Clark: "The best high school player I ever coached? That would have to be my son, Mike. Andy Fisher was awfully good and went on to be a better college player at Toledo. But Mike ran the show at point guard. He knew more than any kid I ever had about the game, maybe more than me. He was inducted into Perrysburg's Hall of Fame a few weeks ago and he told a story I'd never heard before about a five-overtime game we played at Maumee. We called a timeout with just seconds left in the last OT and I drew up this elaborate play. When we broke the huddle, one of my assistants, Tom Schadek, grabbed Mike by the arm and told him, 'Don't pay any attention to anything your old man drew up. Just get the ball and shoot it.' And, yeah, he made the shot."

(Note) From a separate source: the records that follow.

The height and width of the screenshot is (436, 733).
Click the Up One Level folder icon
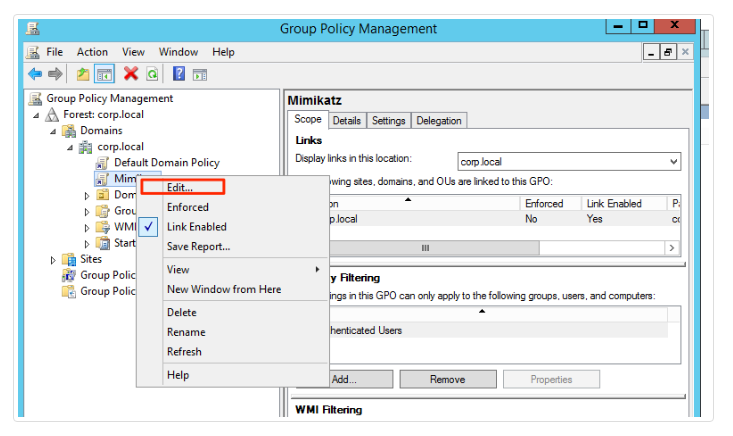coord(83,74)
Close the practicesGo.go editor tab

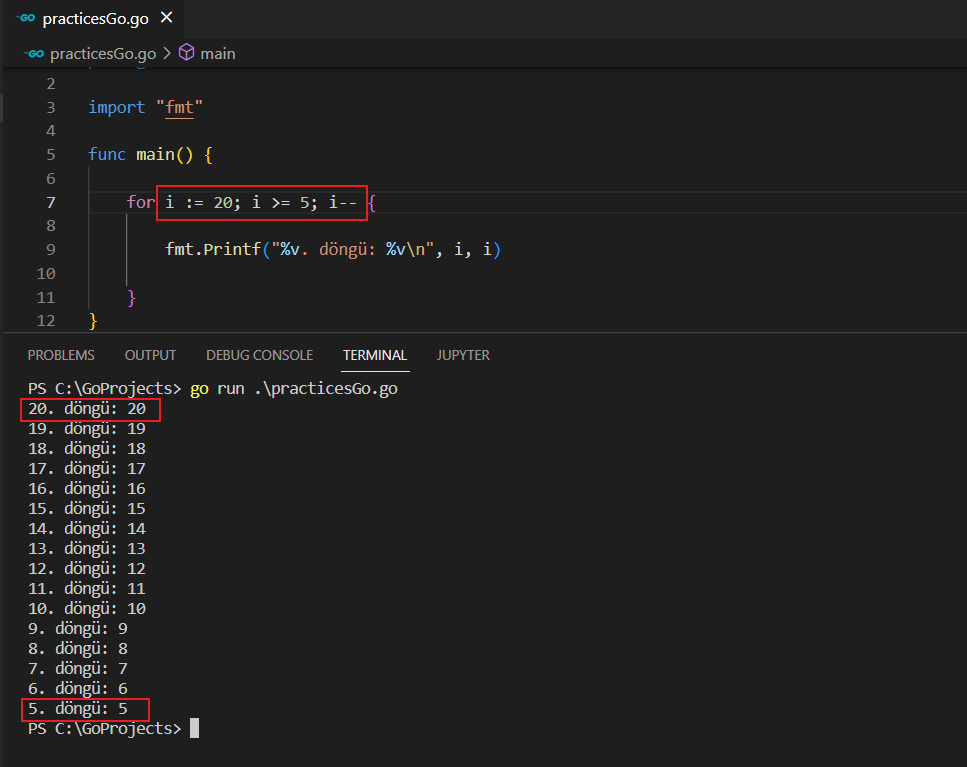coord(166,18)
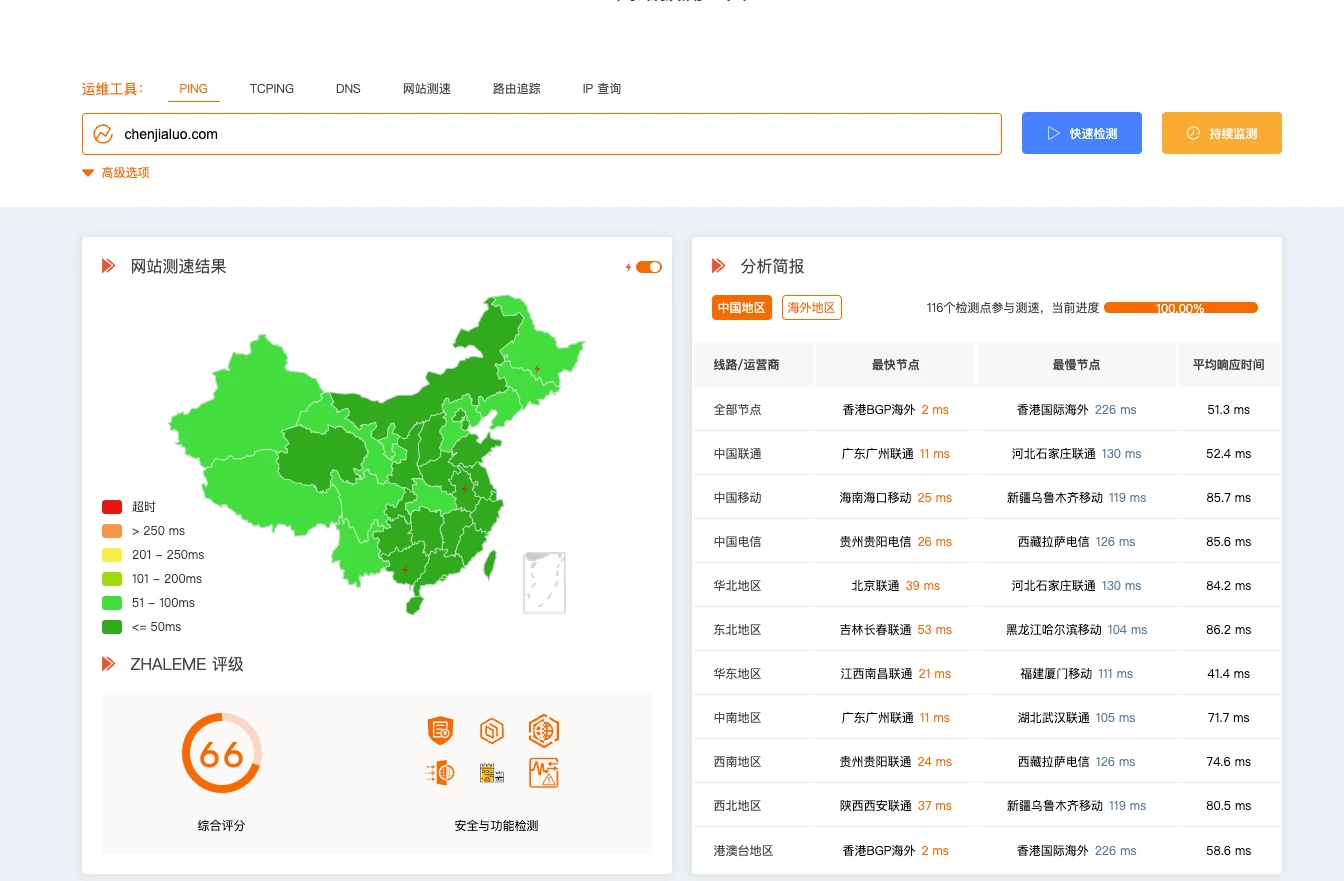
Task: Switch to the TCPING tool tab
Action: (x=272, y=89)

Crowell: "That's easy; Dennis Hopson was the best player I ever coached. He went on to become Ohio State's career scoring leader and had a long pro career. But I'm three times more proud of him now than when I coached him. Two years ago, he went back to OSU to finish his degree and my wife and I attended his graduation party. Now, he's Rollie Massimino's top assistant at Northwood University in Florida and he wants to be a college head coach."

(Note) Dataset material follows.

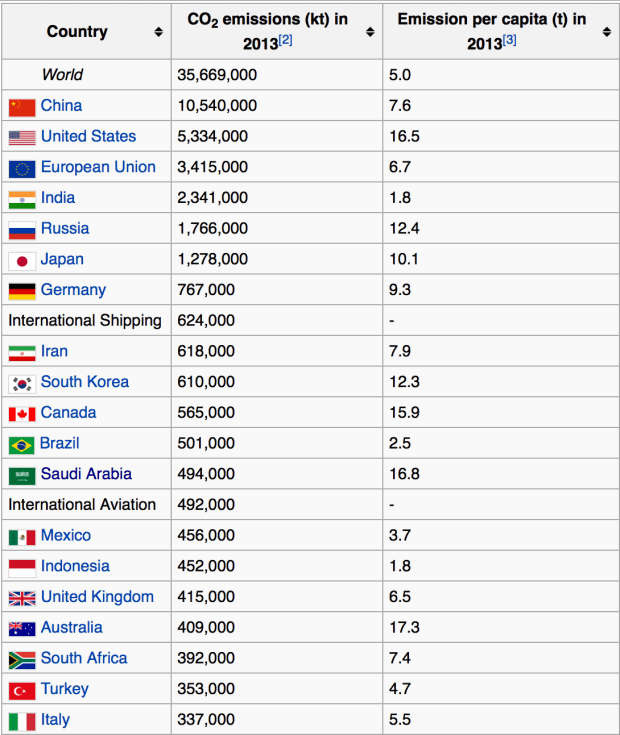Click the South Korea flag icon

(x=22, y=383)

Clark: "I'm always trying to learn new things about the game and I know Dick is the same way. I still plan practice first thing in the morning. I open my file drawer and pull out practice plans from 20, 25 years ago to get ideas. I was never too smart, but I tried to outwork other guys."

Crowell: "I love practice. I live for practice. One thing that hasn't changed through the years - I would still just as soon go to practice all week and let somebody else coach 'em on game nights."

Clark: "I guess my players eventually figure out who I am, or who I was. Sometimes they meet in my classroom for a snack before games and there are about 50 pictures up on the walls covering 22 years of Perrysburg High basketball. They ask questions. But, heck, the majority of people in town don't know me anymore or know that I was ever the head coach."

Crowell: "The only way my players know about me is if their parents went to Bowsher. I don't think it means anything to them and maybe it shouldn't. All I know is I've had more fun coaching these kids the last two years than I've had in a long time."

Clark: "How long am I going to keep going? One year at a time, man. I still like teaching and as soon as I hit the practice floor I get re-energized. When practice is done, I'm done. I go home and go to bed."